— YOUR TASK —
Would you print the entire listing exactly, leaving nothing out?

— SUPPLIED RECORDS —
======
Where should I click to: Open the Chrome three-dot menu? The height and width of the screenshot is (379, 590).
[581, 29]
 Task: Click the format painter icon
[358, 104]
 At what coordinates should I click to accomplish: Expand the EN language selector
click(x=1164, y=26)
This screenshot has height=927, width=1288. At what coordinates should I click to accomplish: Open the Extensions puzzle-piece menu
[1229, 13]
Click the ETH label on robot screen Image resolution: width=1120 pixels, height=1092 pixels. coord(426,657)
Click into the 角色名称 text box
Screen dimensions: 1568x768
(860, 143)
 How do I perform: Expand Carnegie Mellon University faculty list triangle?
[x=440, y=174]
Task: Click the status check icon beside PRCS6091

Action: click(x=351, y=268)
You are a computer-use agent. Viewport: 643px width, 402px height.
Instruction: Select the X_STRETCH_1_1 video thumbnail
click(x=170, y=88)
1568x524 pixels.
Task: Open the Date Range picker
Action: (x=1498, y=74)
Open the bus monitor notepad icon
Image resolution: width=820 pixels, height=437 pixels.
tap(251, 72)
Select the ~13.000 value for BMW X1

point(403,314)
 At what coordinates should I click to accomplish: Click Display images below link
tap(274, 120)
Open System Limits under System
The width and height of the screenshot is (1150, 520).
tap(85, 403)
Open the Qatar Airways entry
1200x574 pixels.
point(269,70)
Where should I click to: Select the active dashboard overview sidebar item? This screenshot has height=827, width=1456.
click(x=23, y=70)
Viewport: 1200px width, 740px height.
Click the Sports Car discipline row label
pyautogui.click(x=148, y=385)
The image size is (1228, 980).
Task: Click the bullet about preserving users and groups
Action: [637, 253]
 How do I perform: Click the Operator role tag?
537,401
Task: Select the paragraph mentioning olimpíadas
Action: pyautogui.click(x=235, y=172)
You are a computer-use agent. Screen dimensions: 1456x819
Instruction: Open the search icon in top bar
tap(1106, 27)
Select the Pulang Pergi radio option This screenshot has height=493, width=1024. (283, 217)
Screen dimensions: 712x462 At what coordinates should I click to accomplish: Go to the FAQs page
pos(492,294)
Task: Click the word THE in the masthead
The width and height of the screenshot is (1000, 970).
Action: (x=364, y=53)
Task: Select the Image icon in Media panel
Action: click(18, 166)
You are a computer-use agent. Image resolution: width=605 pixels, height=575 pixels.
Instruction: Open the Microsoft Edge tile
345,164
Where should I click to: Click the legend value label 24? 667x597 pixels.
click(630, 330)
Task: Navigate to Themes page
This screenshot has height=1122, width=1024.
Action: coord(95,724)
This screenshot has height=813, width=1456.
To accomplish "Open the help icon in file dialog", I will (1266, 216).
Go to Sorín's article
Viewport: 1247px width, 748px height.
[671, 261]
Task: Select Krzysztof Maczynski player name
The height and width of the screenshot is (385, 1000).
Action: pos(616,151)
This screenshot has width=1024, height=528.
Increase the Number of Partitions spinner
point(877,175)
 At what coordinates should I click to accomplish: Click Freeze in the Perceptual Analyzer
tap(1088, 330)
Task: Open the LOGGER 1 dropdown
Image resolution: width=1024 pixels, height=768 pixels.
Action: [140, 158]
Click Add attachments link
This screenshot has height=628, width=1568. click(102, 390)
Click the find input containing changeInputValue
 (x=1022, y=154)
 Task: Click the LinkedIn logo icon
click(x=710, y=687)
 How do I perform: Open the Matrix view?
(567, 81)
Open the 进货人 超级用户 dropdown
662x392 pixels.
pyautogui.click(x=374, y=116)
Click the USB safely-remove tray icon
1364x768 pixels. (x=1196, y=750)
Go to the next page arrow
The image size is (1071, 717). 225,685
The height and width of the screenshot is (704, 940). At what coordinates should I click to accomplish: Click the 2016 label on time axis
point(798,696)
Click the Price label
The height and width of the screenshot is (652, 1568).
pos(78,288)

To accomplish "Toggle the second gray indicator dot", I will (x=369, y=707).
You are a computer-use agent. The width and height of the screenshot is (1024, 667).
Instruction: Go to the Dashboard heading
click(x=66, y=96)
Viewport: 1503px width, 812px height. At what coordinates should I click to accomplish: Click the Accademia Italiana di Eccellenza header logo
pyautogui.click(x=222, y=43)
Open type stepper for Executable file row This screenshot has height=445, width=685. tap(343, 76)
======
— SOLUTION FOR THIS EXERCISE —
Where should I click to: Open the Chrome three-dot menu? The height and width of the screenshot is (379, 590).
[581, 29]
 Task: Click the format painter icon
[358, 104]
 At what coordinates should I click to accomplish: Expand the EN language selector
click(x=1164, y=26)
This screenshot has height=927, width=1288. At what coordinates should I click to accomplish: Open the Extensions puzzle-piece menu
[1229, 13]
Click the ETH label on robot screen Image resolution: width=1120 pixels, height=1092 pixels. coord(426,657)
Click into the 角色名称 text box
Screen dimensions: 1568x768
(860, 143)
 How do I perform: Expand Carnegie Mellon University faculty list triangle?
[x=440, y=174]
Task: Click the status check icon beside PRCS6091

Action: click(x=351, y=268)
You are a computer-use agent. Viewport: 643px width, 402px height.
Instruction: Select the X_STRETCH_1_1 video thumbnail
click(x=170, y=88)
1568x524 pixels.
Task: Open the Date Range picker
Action: (x=1498, y=74)
Open the bus monitor notepad icon
Image resolution: width=820 pixels, height=437 pixels.
tap(251, 72)
Select the ~13.000 value for BMW X1

point(403,314)
 At what coordinates should I click to accomplish: Click Display images below link
tap(274, 120)
Open System Limits under System
The width and height of the screenshot is (1150, 520).
tap(85, 403)
Open the Qatar Airways entry
1200x574 pixels.
point(269,70)
Where should I click to: Select the active dashboard overview sidebar item? This screenshot has height=827, width=1456.
click(x=23, y=70)
Viewport: 1200px width, 740px height.
Click the Sports Car discipline row label
pyautogui.click(x=148, y=385)
The image size is (1228, 980).
Task: Click the bullet about preserving users and groups
Action: [637, 253]
 How do I perform: Click the Operator role tag?
537,401
Task: Select the paragraph mentioning olimpíadas
Action: pyautogui.click(x=235, y=172)
You are a computer-use agent. Screen dimensions: 1456x819
Instruction: Open the search icon in top bar
tap(1106, 27)
Select the Pulang Pergi radio option This screenshot has height=493, width=1024. (283, 217)
Screen dimensions: 712x462 At what coordinates should I click to accomplish: Go to the FAQs page
pos(492,294)
Task: Click the word THE in the masthead
The width and height of the screenshot is (1000, 970).
Action: (x=364, y=53)
Task: Select the Image icon in Media panel
Action: click(18, 166)
You are a computer-use agent. Image resolution: width=605 pixels, height=575 pixels.
Instruction: Open the Microsoft Edge tile
345,164
Where should I click to: Click the legend value label 24? 667x597 pixels.
click(630, 330)
Task: Navigate to Themes page
This screenshot has height=1122, width=1024.
Action: coord(95,724)
This screenshot has height=813, width=1456.
To accomplish "Open the help icon in file dialog", I will (1266, 216).
Go to Sorín's article
Viewport: 1247px width, 748px height.
[671, 261]
Task: Select Krzysztof Maczynski player name
The height and width of the screenshot is (385, 1000).
Action: pos(616,151)
This screenshot has width=1024, height=528.
Increase the Number of Partitions spinner
point(877,175)
 At what coordinates should I click to accomplish: Click Freeze in the Perceptual Analyzer
tap(1088, 330)
Task: Open the LOGGER 1 dropdown
Image resolution: width=1024 pixels, height=768 pixels.
Action: [140, 158]
Click Add attachments link
This screenshot has height=628, width=1568. click(102, 390)
Click the find input containing changeInputValue
 (x=1022, y=154)
 Task: Click the LinkedIn logo icon
click(x=710, y=687)
 How do I perform: Open the Matrix view?
(567, 81)
Open the 进货人 超级用户 dropdown
662x392 pixels.
pyautogui.click(x=374, y=116)
Click the USB safely-remove tray icon
1364x768 pixels. (x=1196, y=750)
Go to the next page arrow
The image size is (1071, 717). 225,685
The height and width of the screenshot is (704, 940). At what coordinates should I click to accomplish: Click the 2016 label on time axis
point(798,696)
Click the Price label
The height and width of the screenshot is (652, 1568).
pos(78,288)

To accomplish "Toggle the second gray indicator dot", I will (x=369, y=707).
You are a computer-use agent. The width and height of the screenshot is (1024, 667).
Instruction: Go to the Dashboard heading
click(x=66, y=96)
Viewport: 1503px width, 812px height. At what coordinates should I click to accomplish: Click the Accademia Italiana di Eccellenza header logo
pyautogui.click(x=222, y=43)
Open type stepper for Executable file row This screenshot has height=445, width=685. tap(343, 76)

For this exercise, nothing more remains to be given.